Your instructions: Retype precisely the section of the data that starts at the line containing "Fix the externalized 88 database rule" and runs to its final line, ends included.

(Collected data)
== Segment start ==

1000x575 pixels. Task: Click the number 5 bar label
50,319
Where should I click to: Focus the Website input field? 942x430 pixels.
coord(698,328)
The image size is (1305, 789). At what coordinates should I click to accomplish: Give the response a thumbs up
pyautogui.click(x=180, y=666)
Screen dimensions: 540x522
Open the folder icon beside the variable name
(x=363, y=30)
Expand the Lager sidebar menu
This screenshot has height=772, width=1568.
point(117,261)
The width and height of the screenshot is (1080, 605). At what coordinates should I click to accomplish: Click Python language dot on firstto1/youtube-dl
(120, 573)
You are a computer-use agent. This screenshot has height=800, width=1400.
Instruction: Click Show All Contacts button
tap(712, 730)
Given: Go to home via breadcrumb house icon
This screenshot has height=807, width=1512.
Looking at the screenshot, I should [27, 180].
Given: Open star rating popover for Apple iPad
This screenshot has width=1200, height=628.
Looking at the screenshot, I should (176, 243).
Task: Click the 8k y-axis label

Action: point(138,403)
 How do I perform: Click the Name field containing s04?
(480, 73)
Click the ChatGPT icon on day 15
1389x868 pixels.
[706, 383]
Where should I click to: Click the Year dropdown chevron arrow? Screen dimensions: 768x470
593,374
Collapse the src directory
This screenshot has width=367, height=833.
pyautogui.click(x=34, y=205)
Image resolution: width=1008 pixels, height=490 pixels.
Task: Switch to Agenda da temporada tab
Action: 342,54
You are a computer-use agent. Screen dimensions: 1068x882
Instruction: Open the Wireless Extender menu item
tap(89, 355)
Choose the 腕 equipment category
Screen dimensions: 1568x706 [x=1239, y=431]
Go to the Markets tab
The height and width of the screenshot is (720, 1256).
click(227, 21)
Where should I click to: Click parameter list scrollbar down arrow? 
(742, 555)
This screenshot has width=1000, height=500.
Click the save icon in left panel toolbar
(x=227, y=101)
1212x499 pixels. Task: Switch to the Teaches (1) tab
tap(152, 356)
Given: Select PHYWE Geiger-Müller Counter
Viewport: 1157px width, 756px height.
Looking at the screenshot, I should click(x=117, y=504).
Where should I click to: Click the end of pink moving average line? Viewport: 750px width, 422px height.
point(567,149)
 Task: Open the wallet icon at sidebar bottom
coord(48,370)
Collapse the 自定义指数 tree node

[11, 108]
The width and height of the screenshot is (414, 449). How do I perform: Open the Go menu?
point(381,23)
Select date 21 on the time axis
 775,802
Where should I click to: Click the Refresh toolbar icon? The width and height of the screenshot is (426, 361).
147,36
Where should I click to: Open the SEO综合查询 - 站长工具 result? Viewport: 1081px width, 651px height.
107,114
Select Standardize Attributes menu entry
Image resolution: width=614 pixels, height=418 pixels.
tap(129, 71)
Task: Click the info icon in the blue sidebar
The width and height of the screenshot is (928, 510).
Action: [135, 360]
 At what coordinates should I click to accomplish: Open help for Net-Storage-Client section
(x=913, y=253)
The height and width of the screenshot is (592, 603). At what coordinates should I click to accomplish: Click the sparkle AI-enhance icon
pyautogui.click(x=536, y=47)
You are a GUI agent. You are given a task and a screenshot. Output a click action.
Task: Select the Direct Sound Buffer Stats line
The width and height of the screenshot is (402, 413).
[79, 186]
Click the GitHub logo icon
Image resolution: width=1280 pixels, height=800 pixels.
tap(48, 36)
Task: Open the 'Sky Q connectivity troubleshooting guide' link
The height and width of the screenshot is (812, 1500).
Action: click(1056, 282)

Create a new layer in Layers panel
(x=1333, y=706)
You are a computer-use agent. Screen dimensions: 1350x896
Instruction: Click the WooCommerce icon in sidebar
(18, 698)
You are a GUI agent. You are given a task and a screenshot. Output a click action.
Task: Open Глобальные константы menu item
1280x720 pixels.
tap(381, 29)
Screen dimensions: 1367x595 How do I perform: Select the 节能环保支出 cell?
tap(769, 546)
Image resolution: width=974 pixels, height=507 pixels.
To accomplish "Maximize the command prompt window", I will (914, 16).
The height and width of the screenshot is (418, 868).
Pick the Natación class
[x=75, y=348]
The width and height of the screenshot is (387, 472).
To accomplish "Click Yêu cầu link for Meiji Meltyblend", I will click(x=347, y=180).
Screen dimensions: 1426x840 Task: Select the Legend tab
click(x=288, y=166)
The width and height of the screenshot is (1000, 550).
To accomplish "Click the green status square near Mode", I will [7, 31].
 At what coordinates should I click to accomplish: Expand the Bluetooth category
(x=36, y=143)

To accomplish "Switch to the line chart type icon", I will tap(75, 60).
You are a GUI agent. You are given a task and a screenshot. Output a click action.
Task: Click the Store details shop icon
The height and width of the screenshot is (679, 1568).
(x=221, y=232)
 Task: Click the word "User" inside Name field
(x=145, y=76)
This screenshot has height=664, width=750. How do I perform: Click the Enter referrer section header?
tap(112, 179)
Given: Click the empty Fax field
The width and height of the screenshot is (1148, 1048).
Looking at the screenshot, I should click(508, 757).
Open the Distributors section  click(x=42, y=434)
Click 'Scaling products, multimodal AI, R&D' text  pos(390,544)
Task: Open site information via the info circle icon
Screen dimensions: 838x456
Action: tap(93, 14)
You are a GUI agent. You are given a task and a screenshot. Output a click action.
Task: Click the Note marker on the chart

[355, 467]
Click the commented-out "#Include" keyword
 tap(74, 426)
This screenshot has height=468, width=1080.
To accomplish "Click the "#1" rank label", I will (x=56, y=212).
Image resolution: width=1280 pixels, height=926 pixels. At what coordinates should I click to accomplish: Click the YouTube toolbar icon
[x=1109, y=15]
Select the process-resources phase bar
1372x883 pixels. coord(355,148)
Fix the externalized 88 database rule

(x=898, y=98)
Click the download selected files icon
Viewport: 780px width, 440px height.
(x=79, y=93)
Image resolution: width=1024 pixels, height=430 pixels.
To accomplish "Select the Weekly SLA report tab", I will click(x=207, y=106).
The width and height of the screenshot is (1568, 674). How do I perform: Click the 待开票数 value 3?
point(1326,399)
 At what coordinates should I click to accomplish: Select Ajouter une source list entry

== Segment end ==

Answer:
Fix the externalized 88 database rule

(x=898, y=98)
Click the download selected files icon
Viewport: 780px width, 440px height.
(x=79, y=93)
Image resolution: width=1024 pixels, height=430 pixels.
To accomplish "Select the Weekly SLA report tab", I will click(x=207, y=106).
The width and height of the screenshot is (1568, 674). How do I perform: Click the 待开票数 value 3?
point(1326,399)
 At what coordinates should I click to accomplish: Select Ajouter une source list entry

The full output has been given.